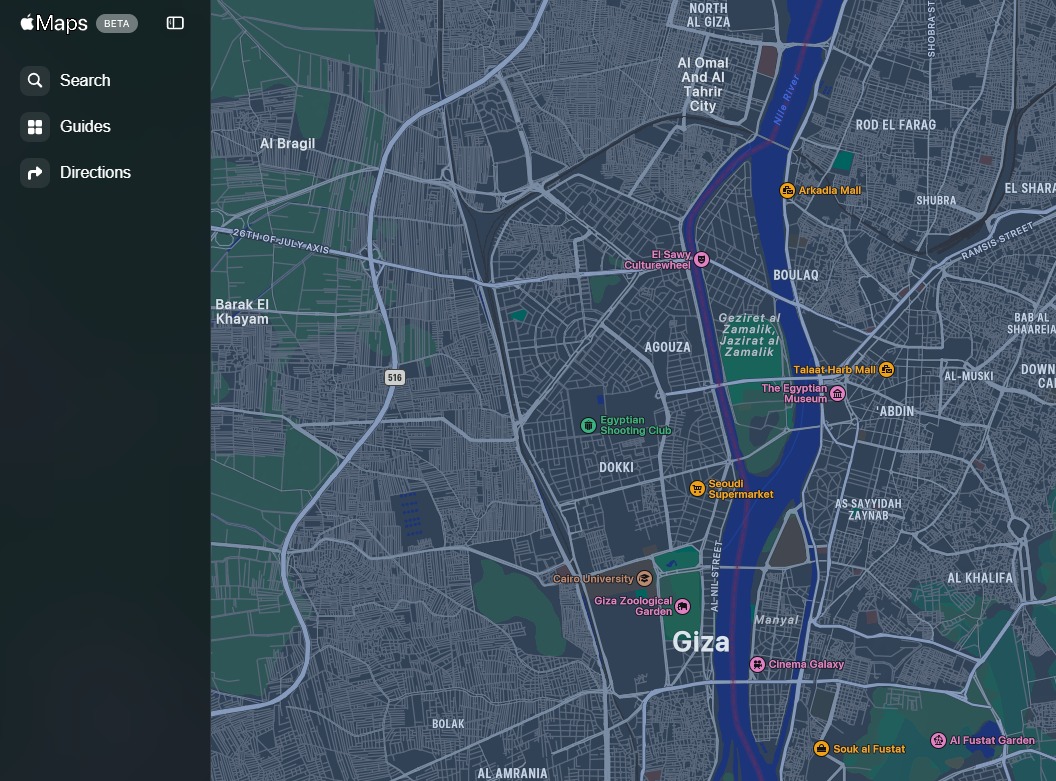Select the El Sawy Culturewheel marker icon
The width and height of the screenshot is (1056, 781).
(702, 260)
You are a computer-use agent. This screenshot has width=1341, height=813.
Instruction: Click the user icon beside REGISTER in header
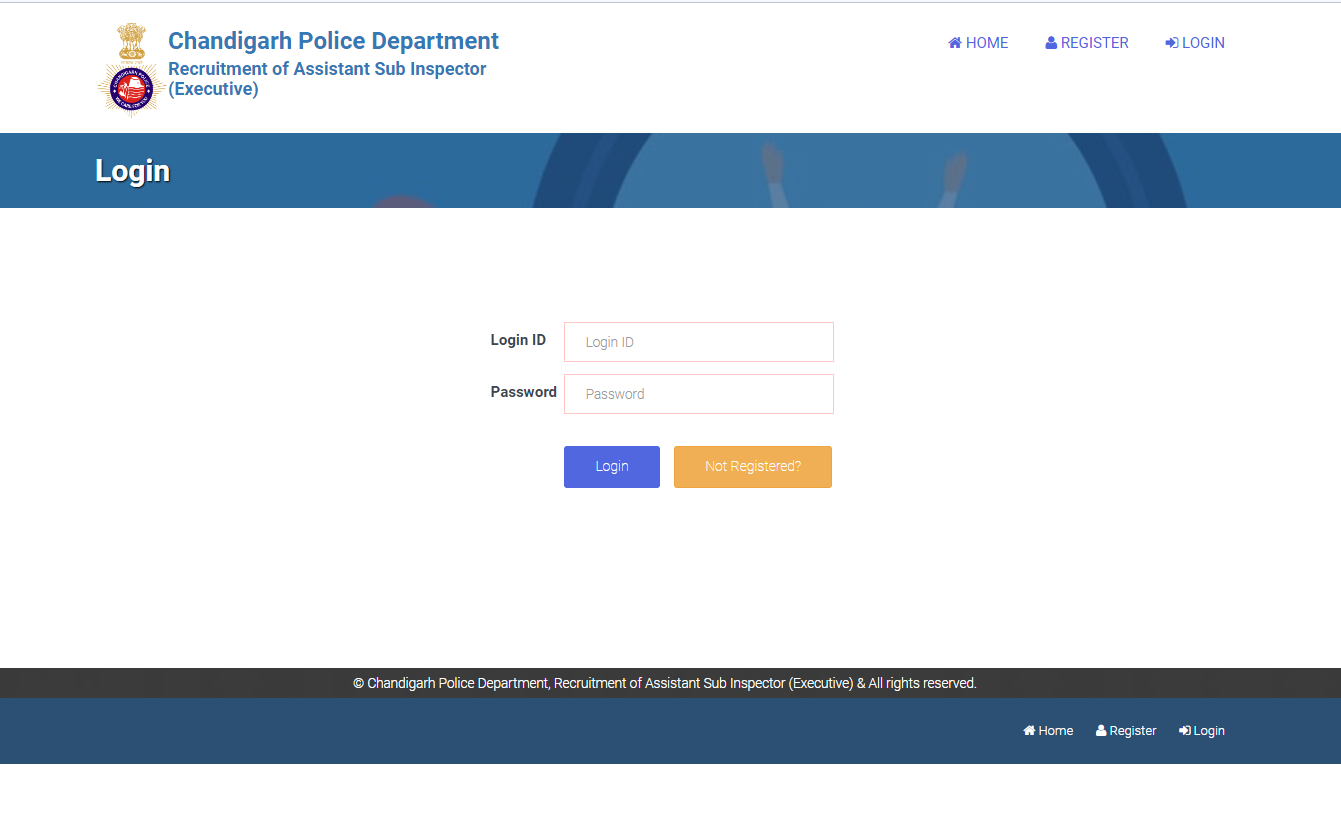[1051, 43]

> [What this task involves]
Print only the lines from the one with "You are a computer-use" through the last line of the data above, exactly and with both ends, and please omit any pictures.

> [Answer]
You are a computer-use agent. This screenshot has width=1341, height=813.
Instruction: Click the user icon beside REGISTER in header
[1051, 43]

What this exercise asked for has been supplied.